[Haskell-cafe] How to getCh on MS Windows command line?

Ahn, Ki Yung kyagrd at gmail.com
Mon Nov 10 20:04:11 EST 2008


Matti Niemenmaa 쓴 글:
> Bulat Ziganshin wrote:
>> 1. works for me in ghc:
>>
>> getHiddenChar = liftM (chr.fromEnum) c_getch
>> foreign import ccall unsafe "conio.h getch"
>>    c_getch :: IO CInt

Thanks to Bulat, Bayley, and Matti for suggestions and discussions.

At least for my purpose of running the particular example I had "conio.h 
getch" is good enough because the entire example only depends on the 
getCh for its input.

I defined getCh as follows and it seems to works OK on windows cmd.

\begin{code}
{-# LANGUAGE ForeignFunctionInterface#-}
import Monad
import Char
import Foreign.C

getCh = liftM (chr . fromEnum) c_getch
foreign import ccall "conio.h getch" c_getch :: IO CInt

\end{code}

Just want to make a comment that this "conio.h getch" will only work on 
windows cmd but not on linux terminals.  Both on ghc 6.8.2 and ghc 
6.10.1 throws an error when I try to do getCh

kyagrd at kyagrd:~/MyDoc$ ghci-6.8.2 Main
GHCi, version 6.8.2: http://www.haskell.org/ghc/  :? for help
Loading package base ... linking ... done.
[1 of 1] Compiling Main             ( Main.hs, interpreted )
Ok, modules loaded: Main.
*Main> getCh
*** Exception: Prelude.chr: bad argument


I hope we can have more portable way of handling command line buffering 
in the future releases GHC.

Thanks, for you all again.

> Depending on your use case, that's an okay workaround. (And probably suitable
> for the OP as well.)
> 
> But unfortunately conio doesn't mix well with ordinary IO. For one, it always
> reads from the console and not stdin, so redirecting stdin won't work.

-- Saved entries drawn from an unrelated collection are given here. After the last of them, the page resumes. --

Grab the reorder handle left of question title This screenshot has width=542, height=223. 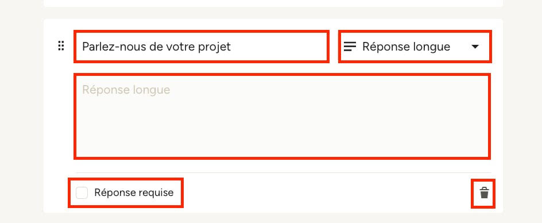click(x=61, y=46)
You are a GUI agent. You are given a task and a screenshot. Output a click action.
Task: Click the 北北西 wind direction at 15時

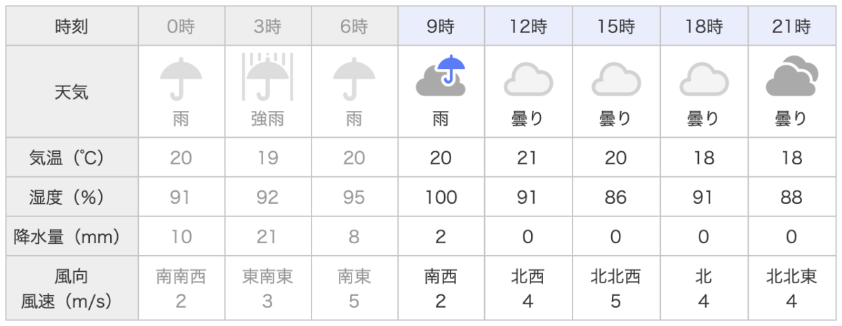point(615,277)
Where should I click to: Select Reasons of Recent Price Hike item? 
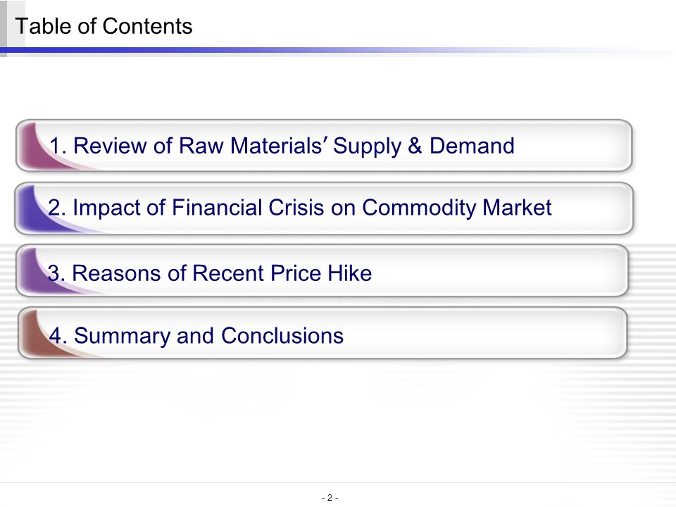coord(322,270)
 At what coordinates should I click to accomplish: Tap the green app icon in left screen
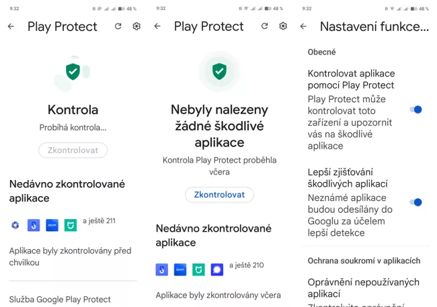(70, 225)
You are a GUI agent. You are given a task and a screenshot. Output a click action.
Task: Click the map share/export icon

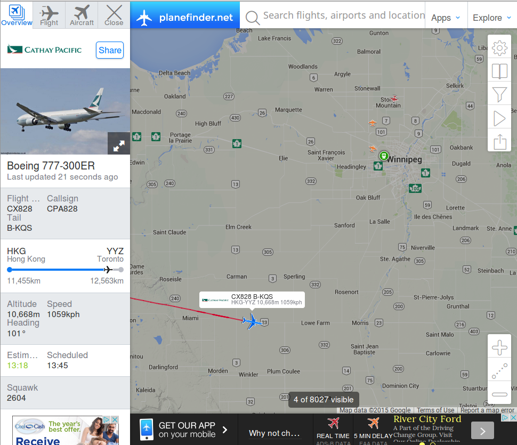point(499,142)
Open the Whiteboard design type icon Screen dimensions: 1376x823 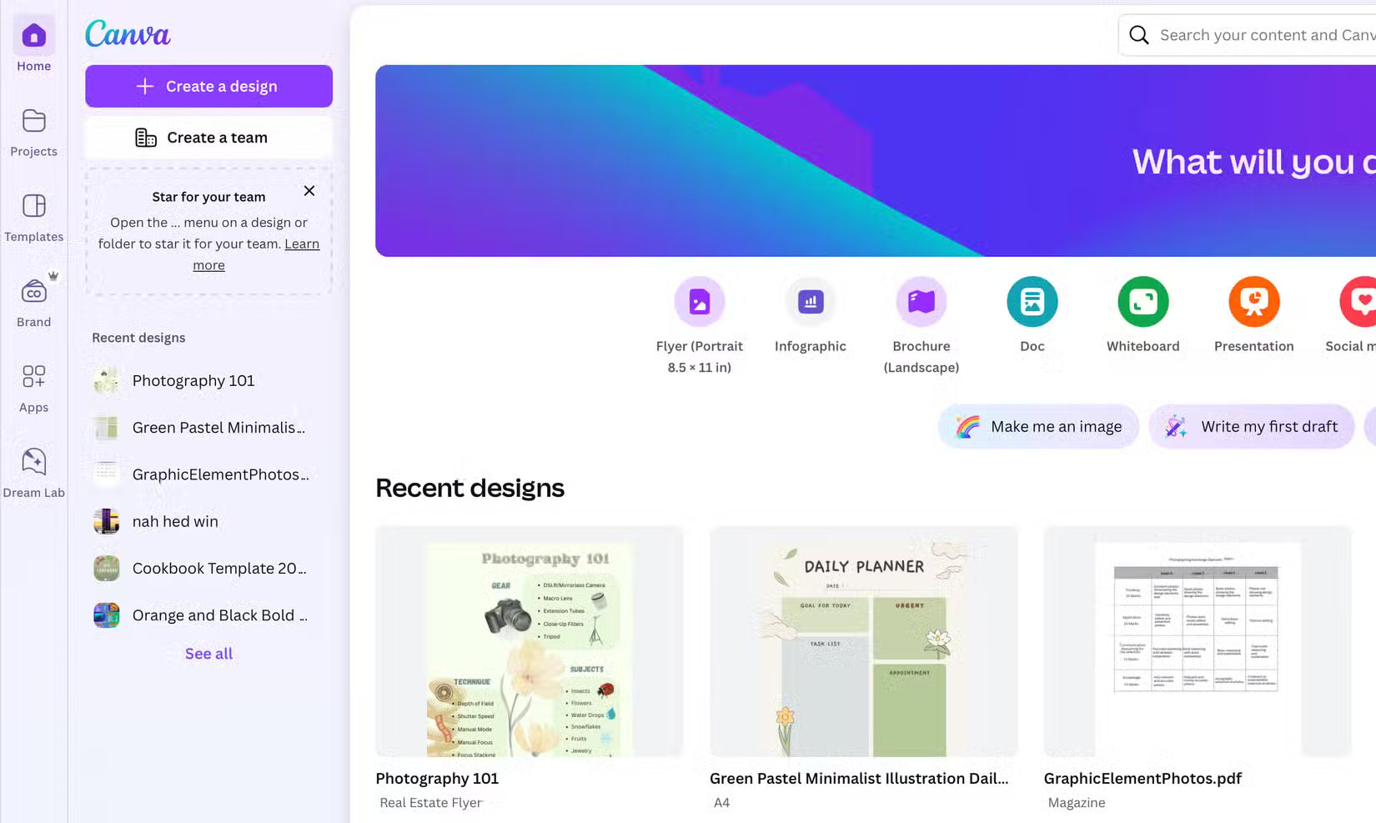click(x=1142, y=302)
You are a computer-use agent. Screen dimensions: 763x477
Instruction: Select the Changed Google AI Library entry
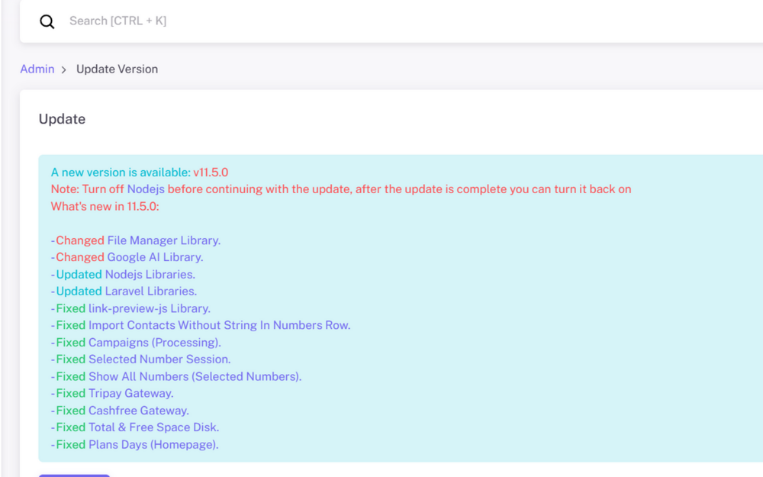tap(127, 257)
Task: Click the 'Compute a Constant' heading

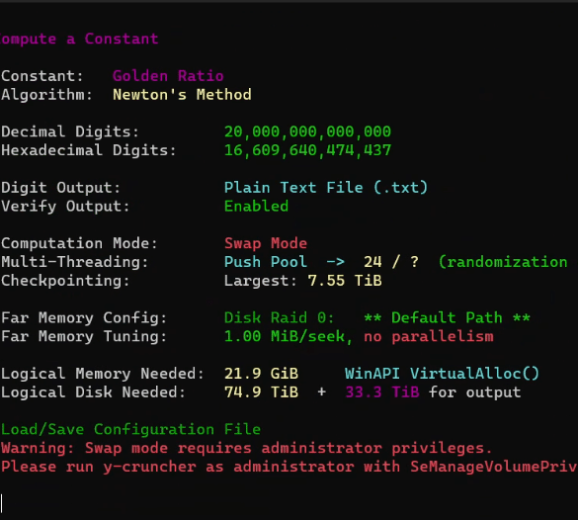Action: tap(79, 40)
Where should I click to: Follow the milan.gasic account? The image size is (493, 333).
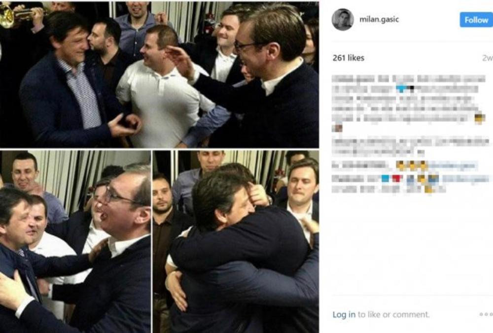click(x=476, y=20)
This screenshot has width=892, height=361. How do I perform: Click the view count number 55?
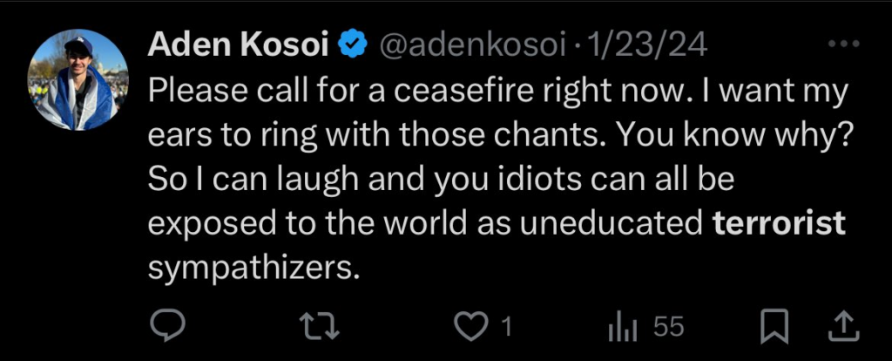click(669, 327)
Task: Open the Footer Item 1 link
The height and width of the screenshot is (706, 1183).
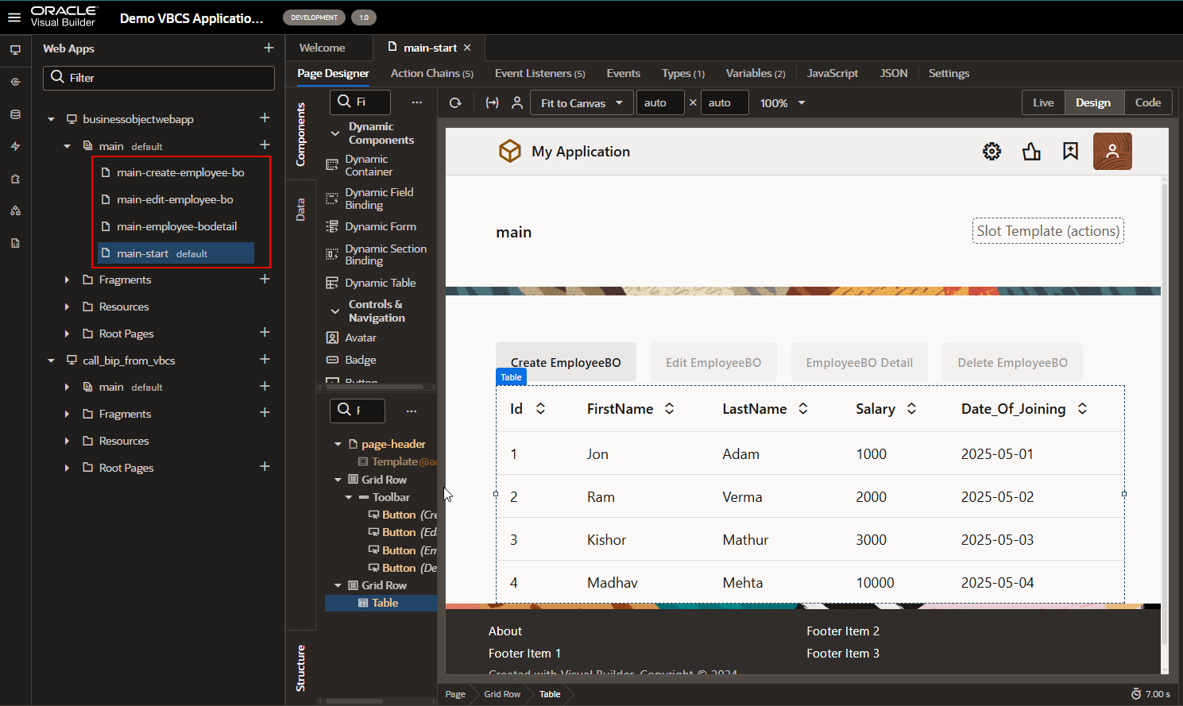Action: coord(524,653)
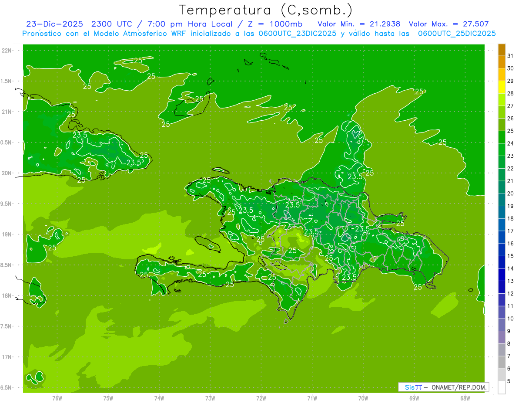This screenshot has width=522, height=404.
Task: Select the 17N latitude axis label
Action: pyautogui.click(x=7, y=357)
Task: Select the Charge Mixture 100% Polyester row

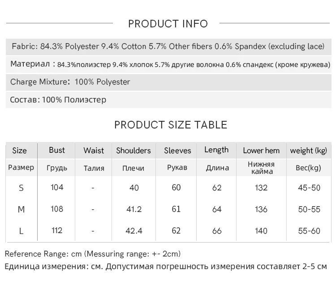Action: click(168, 82)
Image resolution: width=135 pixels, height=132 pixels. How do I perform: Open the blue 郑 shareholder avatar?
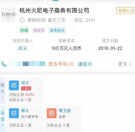point(14,85)
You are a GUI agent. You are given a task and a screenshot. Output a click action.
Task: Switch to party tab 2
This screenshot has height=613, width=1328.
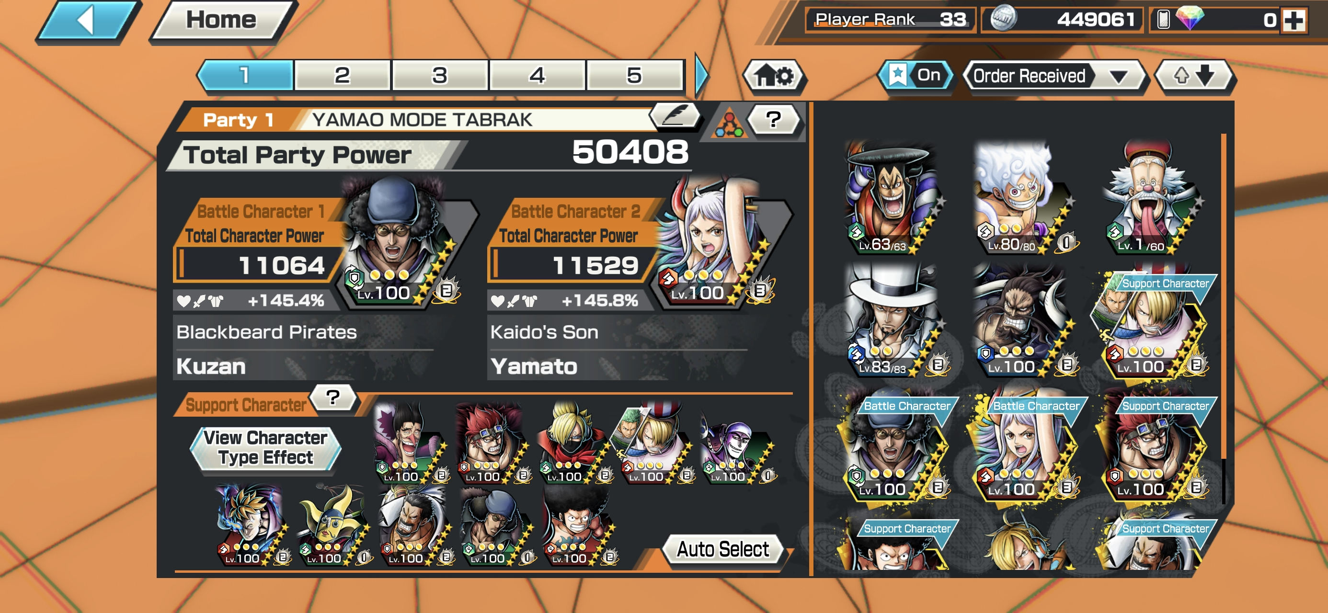(342, 75)
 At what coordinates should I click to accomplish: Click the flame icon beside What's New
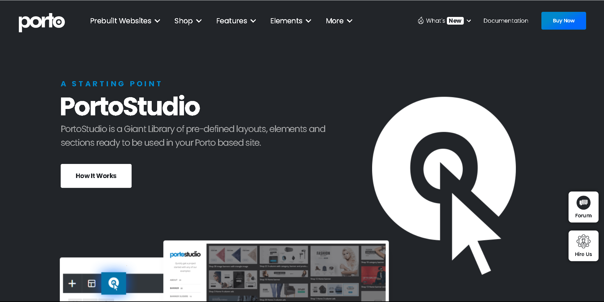tap(421, 21)
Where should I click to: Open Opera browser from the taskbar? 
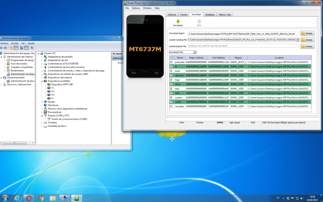29,198
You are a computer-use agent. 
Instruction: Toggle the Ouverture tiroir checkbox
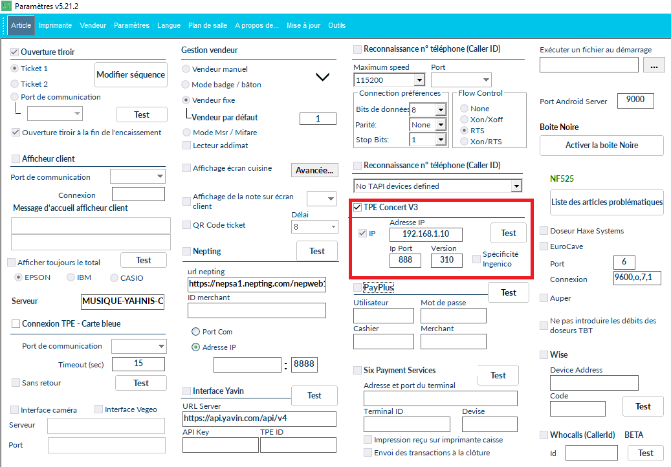15,52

Another
> problem is illustrated in the following:
> 
> main = do
>    a <- getChar
>    b <- getHiddenChar
>    c <- getChar
>    print a
>    print b
>    print c
> 
> Type a, then press enter, then b. The result (including the echoed input):
> 
> a
> 'a'
> 'b'
> '\n'
> 
> I don't know where that '\n' came from but it certainly shouldn't be there.
> 
> Yet another example: type abcd, then press enter, giving:
> 
> abcd
> 'a'
> '\r'
> 'b'
> 
> The fact that newlines are reported as '\r' and not '\n' is easy enough to deal
> with, but I wonder why getch chose to give '\r' and not 'b'?